DDOS stands for Distributed Denial of Service which is like the big brother of a DOS (Denial of Service) attack. To understand what DDOS is all about, it’s probably easier to go back and talk about DOS in some detail first.
The purpose of these attacks is to make an online service unavailable by throwing tonnes of traffic at the service and ‘overwhelming’ it. With a DOS attack, one computer and one internet connection is used to send an unmanageable number of packets to the remote server – with the goal of overloading it. Whereas DDOS uses many devices with a multitude of internet connections to swamp the victims server.
DDOS attacks are much harder to prevent than DOS attacks as it it much harder to identify irregular traffic patterns from multiple sources than it is from a single IP.
There are a few types of DDOS but they all do the same thing – they’re just targeted at different areas of victim server. Firstly, we have volume based attacks – this essentially hopes to eat up the bandwidth of the victim server, causing the service to be unavailable.

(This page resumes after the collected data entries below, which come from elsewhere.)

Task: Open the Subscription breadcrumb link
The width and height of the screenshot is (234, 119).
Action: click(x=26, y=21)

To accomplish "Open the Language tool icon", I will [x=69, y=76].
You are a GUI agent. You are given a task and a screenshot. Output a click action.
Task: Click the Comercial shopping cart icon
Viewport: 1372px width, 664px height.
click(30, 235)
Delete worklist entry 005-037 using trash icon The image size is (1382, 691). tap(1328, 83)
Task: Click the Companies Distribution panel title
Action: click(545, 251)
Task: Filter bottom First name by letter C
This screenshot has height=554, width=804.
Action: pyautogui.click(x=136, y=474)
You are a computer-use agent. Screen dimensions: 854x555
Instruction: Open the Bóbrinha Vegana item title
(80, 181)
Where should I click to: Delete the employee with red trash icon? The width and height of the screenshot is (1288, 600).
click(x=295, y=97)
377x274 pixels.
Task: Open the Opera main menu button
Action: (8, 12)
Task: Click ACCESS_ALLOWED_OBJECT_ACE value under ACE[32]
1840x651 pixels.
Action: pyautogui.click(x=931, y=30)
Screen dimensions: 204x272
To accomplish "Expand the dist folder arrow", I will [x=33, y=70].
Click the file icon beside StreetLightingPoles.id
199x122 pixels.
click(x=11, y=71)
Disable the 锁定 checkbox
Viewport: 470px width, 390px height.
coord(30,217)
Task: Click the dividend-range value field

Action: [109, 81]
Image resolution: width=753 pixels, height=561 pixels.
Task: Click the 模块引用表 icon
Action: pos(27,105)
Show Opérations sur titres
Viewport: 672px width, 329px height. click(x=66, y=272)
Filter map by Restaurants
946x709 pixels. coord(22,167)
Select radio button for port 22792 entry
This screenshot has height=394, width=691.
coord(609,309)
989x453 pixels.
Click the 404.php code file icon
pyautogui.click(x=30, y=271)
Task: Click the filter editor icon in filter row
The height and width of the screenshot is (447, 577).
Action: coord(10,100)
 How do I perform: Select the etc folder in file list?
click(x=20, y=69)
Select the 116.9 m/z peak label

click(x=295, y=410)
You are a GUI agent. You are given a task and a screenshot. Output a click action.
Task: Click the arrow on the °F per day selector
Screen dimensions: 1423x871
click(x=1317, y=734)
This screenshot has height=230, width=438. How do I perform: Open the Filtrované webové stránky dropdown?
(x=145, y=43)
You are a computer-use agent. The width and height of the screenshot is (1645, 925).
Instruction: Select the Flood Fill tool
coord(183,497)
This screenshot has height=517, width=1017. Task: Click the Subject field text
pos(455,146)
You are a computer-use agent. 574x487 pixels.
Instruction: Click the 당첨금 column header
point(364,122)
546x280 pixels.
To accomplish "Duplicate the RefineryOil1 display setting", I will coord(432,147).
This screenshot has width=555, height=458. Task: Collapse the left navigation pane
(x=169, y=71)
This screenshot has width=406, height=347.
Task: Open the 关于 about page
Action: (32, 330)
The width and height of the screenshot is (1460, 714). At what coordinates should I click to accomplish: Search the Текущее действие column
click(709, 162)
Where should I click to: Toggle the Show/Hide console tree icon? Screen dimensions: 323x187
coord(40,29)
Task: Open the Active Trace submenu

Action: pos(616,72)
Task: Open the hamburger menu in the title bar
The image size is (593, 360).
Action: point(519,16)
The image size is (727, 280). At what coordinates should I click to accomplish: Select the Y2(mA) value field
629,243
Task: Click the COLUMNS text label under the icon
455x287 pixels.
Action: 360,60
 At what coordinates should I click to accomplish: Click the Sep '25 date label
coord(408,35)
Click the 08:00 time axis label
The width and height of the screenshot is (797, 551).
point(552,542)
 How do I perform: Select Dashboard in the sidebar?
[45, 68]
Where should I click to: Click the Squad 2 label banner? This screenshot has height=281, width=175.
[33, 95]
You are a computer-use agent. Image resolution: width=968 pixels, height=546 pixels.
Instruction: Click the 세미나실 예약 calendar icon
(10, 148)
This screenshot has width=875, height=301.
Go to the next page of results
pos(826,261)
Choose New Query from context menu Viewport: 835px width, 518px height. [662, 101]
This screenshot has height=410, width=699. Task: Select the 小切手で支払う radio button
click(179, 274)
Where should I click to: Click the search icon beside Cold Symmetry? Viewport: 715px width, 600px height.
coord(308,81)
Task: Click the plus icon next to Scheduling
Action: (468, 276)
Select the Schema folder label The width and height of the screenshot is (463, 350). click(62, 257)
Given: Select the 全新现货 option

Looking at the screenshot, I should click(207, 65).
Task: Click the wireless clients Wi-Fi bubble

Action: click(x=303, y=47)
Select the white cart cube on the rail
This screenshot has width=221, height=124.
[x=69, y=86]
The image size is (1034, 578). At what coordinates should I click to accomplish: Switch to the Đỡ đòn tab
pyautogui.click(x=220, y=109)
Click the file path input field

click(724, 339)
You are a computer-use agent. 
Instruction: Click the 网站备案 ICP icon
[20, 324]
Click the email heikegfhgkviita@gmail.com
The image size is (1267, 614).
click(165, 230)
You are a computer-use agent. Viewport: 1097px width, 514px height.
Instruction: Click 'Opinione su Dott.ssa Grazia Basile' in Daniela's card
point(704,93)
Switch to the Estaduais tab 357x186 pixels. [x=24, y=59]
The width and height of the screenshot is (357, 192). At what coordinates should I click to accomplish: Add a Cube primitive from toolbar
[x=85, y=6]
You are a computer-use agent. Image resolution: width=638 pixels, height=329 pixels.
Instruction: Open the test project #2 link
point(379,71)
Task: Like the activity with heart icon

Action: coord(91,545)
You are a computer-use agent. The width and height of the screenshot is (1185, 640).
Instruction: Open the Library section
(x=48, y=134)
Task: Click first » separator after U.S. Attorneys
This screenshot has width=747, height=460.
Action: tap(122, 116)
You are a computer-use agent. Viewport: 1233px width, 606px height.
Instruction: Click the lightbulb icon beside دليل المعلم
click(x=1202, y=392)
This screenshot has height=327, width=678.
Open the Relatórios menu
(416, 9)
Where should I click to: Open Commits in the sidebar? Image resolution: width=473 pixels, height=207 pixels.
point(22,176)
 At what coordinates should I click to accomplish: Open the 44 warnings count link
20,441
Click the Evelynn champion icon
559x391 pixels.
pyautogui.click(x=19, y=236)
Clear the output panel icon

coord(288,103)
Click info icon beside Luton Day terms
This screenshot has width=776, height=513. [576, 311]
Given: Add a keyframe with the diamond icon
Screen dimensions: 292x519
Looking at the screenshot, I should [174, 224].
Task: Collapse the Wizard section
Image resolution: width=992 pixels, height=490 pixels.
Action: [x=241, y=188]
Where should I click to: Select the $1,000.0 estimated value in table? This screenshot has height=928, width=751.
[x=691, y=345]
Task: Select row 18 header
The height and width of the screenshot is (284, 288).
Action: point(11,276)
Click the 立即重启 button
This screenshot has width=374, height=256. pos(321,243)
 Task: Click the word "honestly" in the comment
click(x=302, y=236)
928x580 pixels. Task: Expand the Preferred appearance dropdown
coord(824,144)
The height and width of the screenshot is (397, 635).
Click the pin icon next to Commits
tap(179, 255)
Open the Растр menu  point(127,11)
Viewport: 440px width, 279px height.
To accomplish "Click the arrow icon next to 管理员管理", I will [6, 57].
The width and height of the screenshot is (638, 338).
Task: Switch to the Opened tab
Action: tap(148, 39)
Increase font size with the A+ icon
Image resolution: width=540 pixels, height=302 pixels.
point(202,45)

A protocol attack attempts to consume actual server resources, which can include firewalls, load balancers, memory or CPU usage. Finally, we have application layer attacks that target vulnerabilities in the web application (such as Apache), with the goal of crashing the web server.
That all sounds awful, how can I protect myself?
Preventing DDOS attacks sounds easy. Firstly, make sure that you’ve moved your websites and applications to the cloud (Amazon Web Services, Azure or Digital Ocean). Once moved, you can set up scalable rules, which essentially means, your server will increase in capacity and performance if a spike in traffic is identified. This means that your web application doesn’t go offline while you’re trying to identify where the traffic is coming from. Of course, running with larger servers during this time period will cost you more than business as usual running costs.
If you don’t want to move to the cloud, I would suggest that you look for a web host or service provider that will handle the DDOS attacks for you – many web hosts do offer such protection. If you are moving to the cloud, I would still look at some DDOS prevention tools to help bolster your protection.